After a decade and a half of dormancy, the Aphrohead name was brought back for last year’s “Grown Man Cry“; released on Crosstown Rebels, the track was a straight-up, no-messin’-around techno charger, one which bode well for a promised Aphrohead album. And now we have it: the aptly named Resurrection, also put out through Crosstown, has just hit the shops. To call it a “return to form” isn’t quite right—you won’t get that shock-of-the-new buzz that older clubbers felt when the early Aphrohead tracks were first played in the clubs, and Stallings has never really slowed down anyway—but still, Resurrection shows that he still knows his way around a gritty rhythm. As you might expect, it’s an album brimming with the spirit of house’s early days—but it’s imbued with that spark, that special frisson—that pizzazz—that Stallings brings to most everything he touches.

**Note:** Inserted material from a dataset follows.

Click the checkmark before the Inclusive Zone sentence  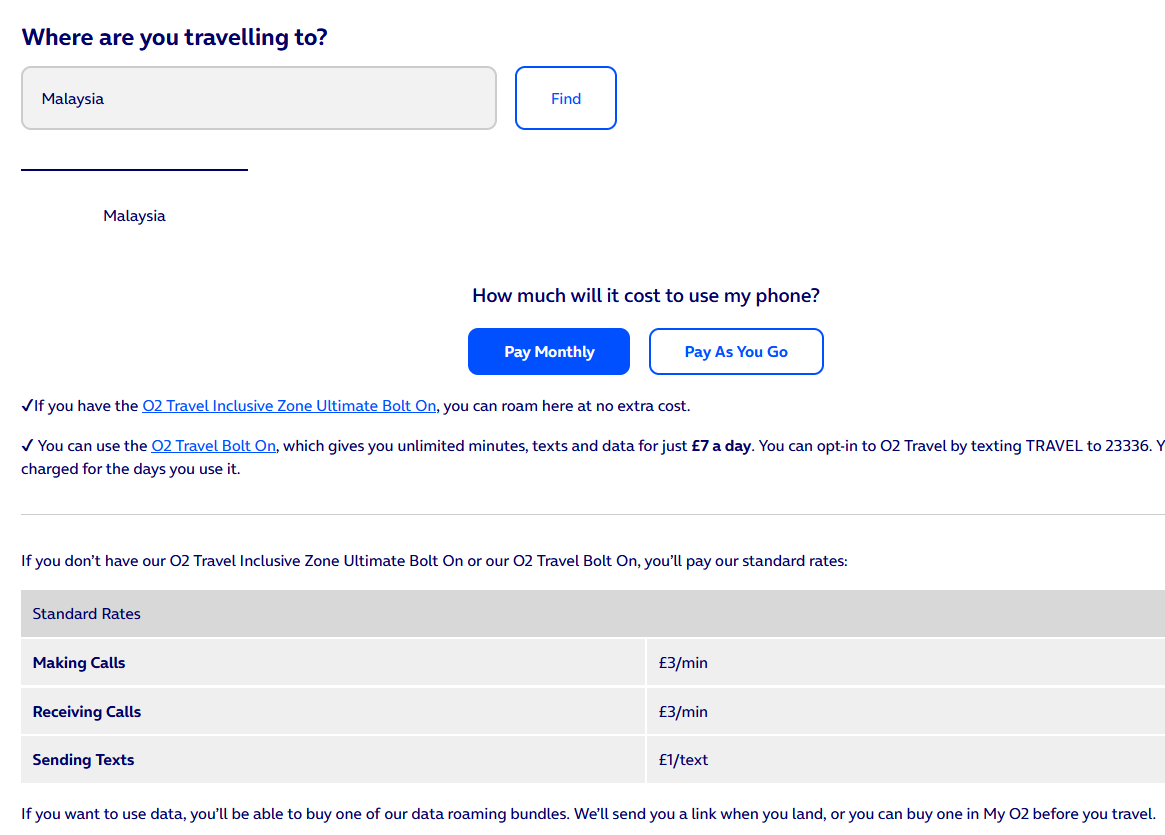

Stallings’s called the music on Resurrection “train music,” and that pretty much nails it; most of these tracks come rattling down the rails with a chugga-chugging vibe that, at least for four-to-the-floor fans, will be immensely appealing. The album leads off with “KlymaXXX,” a song that with its new-wavy, vaguely Euro melodic sense feels like a toughened-up version of his early ’00s output. It’s a fine tune, but things really get rolling with the next cut, “Come to Me” —with its ascending bassline, eerie spoken vocals and lo-fi sound, it could pass for a lost Nu Groove classic. The distorted kick, rat-a-tat snare and bare-bones minimalism of “Let’s Prance” would kill over a big sound system (the Radio Slave & Thomas Gandey remix already has, at pretty much every big festival we’ve been to over the past few months); the equally stripped-down but marginally weirder “Elevator (I’ll Take The Stairs)” is a industrial-age theme song of sorts, all clattering percussion and angular synth lines; and “Medusa,” not to mention pretty much the entire last third of the album, is forceful, burly, relentless techno. Resurrection may not be as seminal as Stallings’s early work (what could be?), nor will it prove as iconic as Kittenz and Thee Glitz—it’s a stellar set of sturdy, pure club music, nothing more and nothing less. But Aphrohead is back—and for that, we’re thankful.